Cardiac G-protein-coupled receptor kinase 2 ablation induces a novel Ca2+ handling phenotype resistant to adverse alterations and remodeling after myocardial infarction.
ABSTRACT G-protein-coupled receptor kinase 2 (GRK2) is a primary regulator of β-adrenergic signaling in the heart. G-protein-coupled receptor kinase 2 ablation impedes heart failure development, but elucidation of the cellular mechanisms has not been achieved, and such elucidation is the aim of this study.

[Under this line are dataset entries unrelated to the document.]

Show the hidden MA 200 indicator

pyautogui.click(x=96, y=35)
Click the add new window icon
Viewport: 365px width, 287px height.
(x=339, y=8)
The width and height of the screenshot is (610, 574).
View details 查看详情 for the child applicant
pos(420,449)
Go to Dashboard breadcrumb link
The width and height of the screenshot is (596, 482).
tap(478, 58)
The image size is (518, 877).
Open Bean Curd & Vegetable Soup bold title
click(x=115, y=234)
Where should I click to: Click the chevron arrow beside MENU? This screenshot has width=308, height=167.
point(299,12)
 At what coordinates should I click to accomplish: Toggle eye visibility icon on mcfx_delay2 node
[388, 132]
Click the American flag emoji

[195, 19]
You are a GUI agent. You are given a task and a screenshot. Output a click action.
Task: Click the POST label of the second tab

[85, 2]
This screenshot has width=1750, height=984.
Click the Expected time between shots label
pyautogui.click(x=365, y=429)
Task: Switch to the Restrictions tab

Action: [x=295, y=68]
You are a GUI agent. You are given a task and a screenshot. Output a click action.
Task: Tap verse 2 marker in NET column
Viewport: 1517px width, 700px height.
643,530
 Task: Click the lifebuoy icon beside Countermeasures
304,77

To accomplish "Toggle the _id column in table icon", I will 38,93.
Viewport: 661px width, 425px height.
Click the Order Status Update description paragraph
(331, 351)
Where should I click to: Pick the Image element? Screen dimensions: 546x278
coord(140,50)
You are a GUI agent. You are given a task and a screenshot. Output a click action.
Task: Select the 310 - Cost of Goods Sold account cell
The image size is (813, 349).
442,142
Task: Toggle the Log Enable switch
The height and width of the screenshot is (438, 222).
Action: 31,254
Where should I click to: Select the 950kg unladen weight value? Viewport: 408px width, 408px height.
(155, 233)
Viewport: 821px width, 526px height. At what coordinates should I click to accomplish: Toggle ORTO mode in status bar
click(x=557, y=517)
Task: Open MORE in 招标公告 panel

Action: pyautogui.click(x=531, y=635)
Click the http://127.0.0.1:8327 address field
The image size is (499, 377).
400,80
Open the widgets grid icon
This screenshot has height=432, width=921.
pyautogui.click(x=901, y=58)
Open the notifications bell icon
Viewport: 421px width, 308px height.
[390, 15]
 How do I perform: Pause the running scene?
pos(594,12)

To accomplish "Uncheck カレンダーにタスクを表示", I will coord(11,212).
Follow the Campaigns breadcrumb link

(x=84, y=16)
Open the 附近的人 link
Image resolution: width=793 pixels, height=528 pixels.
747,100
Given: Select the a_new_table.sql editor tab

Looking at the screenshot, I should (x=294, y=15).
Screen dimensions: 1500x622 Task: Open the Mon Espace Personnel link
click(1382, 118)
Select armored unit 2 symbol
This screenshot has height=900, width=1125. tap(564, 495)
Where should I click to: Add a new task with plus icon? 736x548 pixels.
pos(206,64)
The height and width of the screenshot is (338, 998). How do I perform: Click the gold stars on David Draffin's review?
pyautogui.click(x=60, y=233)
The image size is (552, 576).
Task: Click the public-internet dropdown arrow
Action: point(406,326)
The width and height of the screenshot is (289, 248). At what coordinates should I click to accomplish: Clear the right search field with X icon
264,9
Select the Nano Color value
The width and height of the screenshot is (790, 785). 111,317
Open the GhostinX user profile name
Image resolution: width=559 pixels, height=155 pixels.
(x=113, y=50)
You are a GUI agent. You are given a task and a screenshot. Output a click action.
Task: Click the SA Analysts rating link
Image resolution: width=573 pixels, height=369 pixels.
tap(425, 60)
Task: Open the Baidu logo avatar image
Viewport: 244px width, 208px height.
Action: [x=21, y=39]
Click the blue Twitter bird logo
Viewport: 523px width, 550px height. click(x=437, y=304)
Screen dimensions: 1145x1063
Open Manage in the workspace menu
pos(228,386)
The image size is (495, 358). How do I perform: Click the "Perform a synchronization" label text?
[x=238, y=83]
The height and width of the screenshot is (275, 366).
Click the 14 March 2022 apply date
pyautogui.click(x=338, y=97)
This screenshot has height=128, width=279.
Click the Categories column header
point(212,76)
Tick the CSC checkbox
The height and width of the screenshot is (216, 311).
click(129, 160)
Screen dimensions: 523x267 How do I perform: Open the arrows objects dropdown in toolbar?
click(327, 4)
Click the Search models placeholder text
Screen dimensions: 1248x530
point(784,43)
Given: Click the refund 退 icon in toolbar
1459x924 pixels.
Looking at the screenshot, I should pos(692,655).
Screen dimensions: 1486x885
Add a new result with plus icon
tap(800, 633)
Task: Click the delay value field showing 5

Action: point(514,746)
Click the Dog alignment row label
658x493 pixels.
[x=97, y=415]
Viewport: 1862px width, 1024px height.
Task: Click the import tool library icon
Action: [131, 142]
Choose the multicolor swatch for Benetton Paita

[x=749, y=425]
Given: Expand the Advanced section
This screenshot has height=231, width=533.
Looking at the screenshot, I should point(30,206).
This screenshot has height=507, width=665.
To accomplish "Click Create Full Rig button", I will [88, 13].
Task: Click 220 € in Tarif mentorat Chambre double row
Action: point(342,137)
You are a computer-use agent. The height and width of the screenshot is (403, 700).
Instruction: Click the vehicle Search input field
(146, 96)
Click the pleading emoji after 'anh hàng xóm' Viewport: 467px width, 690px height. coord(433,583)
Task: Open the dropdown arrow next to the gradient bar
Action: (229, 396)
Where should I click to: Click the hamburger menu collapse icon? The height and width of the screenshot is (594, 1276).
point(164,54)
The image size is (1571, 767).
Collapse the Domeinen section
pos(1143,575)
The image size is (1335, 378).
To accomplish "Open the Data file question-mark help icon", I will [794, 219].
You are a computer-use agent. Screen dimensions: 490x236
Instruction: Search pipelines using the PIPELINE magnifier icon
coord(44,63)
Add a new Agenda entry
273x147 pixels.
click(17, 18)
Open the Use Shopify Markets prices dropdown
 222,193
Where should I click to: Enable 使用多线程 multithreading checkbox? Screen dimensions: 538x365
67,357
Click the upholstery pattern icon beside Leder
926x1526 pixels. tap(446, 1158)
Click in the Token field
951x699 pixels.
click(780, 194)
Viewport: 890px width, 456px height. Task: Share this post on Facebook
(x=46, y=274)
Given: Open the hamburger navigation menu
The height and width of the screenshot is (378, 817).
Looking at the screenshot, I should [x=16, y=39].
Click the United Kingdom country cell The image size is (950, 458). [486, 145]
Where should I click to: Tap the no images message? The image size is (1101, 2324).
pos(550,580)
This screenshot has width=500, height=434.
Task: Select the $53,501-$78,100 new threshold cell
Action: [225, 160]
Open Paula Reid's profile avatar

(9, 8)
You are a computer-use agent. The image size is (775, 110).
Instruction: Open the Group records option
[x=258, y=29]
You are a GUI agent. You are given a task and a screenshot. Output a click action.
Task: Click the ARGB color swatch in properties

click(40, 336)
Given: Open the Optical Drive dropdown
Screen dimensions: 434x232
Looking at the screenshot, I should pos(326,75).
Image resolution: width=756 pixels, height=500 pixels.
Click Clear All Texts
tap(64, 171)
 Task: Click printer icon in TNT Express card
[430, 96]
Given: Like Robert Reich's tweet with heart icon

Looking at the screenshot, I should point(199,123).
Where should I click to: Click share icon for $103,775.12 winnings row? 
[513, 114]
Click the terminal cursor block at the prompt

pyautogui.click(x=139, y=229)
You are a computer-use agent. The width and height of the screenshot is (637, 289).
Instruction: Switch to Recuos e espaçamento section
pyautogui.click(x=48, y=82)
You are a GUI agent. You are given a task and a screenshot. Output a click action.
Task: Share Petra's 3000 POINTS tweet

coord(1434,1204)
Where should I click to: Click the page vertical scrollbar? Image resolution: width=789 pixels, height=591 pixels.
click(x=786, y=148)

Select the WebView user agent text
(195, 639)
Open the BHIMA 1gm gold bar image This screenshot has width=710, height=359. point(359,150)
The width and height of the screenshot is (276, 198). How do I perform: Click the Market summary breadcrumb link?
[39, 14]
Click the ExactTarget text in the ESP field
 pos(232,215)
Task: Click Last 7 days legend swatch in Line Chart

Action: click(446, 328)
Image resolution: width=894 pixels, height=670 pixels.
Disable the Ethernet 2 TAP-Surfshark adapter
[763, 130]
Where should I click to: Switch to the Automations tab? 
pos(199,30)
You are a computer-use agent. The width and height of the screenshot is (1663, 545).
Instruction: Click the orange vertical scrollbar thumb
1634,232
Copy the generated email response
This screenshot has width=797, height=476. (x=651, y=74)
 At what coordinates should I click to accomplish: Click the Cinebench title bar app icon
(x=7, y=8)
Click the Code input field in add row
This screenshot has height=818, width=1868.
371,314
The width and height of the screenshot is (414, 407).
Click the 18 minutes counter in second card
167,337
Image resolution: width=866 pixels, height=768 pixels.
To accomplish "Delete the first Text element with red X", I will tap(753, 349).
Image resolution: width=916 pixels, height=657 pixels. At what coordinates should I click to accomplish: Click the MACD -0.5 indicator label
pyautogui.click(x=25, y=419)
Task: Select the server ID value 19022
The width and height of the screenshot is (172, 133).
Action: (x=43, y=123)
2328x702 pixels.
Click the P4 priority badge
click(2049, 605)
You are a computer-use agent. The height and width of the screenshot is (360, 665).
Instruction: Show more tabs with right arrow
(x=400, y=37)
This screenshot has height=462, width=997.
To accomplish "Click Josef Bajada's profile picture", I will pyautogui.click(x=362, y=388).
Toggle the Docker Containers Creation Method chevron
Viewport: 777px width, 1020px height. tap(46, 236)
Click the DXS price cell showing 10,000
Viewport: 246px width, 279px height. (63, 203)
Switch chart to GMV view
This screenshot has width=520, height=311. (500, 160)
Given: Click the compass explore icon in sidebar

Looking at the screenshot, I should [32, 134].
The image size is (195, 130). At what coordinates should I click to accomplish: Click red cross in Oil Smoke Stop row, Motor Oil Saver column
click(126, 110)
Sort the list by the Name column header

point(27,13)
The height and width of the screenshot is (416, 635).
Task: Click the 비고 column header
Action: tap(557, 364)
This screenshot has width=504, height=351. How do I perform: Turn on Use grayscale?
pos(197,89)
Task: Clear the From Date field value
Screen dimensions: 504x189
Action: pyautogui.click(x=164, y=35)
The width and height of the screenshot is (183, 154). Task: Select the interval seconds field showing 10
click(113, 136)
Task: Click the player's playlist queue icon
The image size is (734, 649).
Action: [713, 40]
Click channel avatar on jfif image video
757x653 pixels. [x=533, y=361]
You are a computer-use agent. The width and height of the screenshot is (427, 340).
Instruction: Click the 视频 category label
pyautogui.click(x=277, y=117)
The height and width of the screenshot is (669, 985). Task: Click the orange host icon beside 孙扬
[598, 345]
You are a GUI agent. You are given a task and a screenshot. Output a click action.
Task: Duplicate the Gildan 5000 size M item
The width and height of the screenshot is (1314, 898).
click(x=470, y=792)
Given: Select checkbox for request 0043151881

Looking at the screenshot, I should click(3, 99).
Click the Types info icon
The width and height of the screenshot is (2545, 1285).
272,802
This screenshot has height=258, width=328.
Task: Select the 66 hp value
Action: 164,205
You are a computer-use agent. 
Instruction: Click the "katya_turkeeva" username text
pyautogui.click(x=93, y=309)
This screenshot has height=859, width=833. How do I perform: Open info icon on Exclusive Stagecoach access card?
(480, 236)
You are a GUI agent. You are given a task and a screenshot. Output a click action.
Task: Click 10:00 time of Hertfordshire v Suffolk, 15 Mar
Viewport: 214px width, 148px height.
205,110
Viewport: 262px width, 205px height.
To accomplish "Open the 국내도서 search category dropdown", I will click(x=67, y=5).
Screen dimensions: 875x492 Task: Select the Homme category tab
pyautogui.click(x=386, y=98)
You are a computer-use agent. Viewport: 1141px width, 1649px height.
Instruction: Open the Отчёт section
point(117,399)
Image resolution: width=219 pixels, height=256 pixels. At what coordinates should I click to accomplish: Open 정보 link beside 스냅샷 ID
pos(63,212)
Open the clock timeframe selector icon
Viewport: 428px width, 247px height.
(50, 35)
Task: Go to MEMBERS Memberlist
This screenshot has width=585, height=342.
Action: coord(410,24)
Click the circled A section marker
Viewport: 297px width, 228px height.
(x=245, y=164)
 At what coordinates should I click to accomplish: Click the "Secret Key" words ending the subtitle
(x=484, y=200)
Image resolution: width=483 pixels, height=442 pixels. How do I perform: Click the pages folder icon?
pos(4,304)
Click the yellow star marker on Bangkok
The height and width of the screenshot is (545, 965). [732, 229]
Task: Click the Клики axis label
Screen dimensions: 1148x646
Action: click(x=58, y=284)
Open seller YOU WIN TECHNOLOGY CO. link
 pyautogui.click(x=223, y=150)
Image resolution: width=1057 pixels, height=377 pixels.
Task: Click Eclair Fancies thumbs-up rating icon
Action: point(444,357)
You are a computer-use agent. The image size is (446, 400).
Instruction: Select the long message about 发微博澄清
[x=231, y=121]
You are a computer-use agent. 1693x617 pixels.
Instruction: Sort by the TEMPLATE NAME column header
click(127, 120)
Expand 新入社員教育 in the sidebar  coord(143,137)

Myocyte contractility, Ca(2+) handling and excitation-contraction coupling were studied in isolated cardiomyocytes from wild-type and GRK2 knockout (GRK2KO) mice without (sham) or with myocardial infarction (MI). In cardiac myocytes isolated from unstressed wild-type and GRK2KO hearts, myocyte contractions and Ca(2+) transients were similar, but GRK2KO myocytes had lower sarcoplasmic reticulum (SR) Ca(2+) content because of increased sodium-Ca(2+) exchanger activity and inhibited SR Ca(2+) ATPase by local protein kinase A-mediated activation of phosphodiesterase 4 resulting in hypophosphorylated phospholamban. This Ca(2+) handling phenotype is explained by a higher fractional SR Ca(2+) release induced by increased L-type Ca(2+) channel currents. After β-adrenergic stimulation, GRK2KO myocytes revealed significant increases in contractility and Ca(2+) transients, which were not mediated through cardiac L-type Ca(2+) channels but through an increased SR Ca(2+). Interestingly, post-MI GRK2KO mice showed better cardiac function than post-MI control mice, which is explained by an improved Ca(2+) handling phenotype. The SR Ca(2+) content was better maintained in post-MI GRK2KO myocytes than in post-MI control myocytes because of better-maintained L-type Ca(2+) channel current density and no increase in sodium-Ca(2+) exchanger in GRK2KO myocytes. An L-type Ca(2+) channel blocker, verapamil, reversed some beneficial effects of GRK2KO.
These data argue for novel differential regulation of L-type Ca(2+) channel currents and SR load by GRK2. G-protein-coupled receptor kinase 2 ablation represents a novel beneficial Ca(2+) handling phenotype resisting adverse remodeling after MI.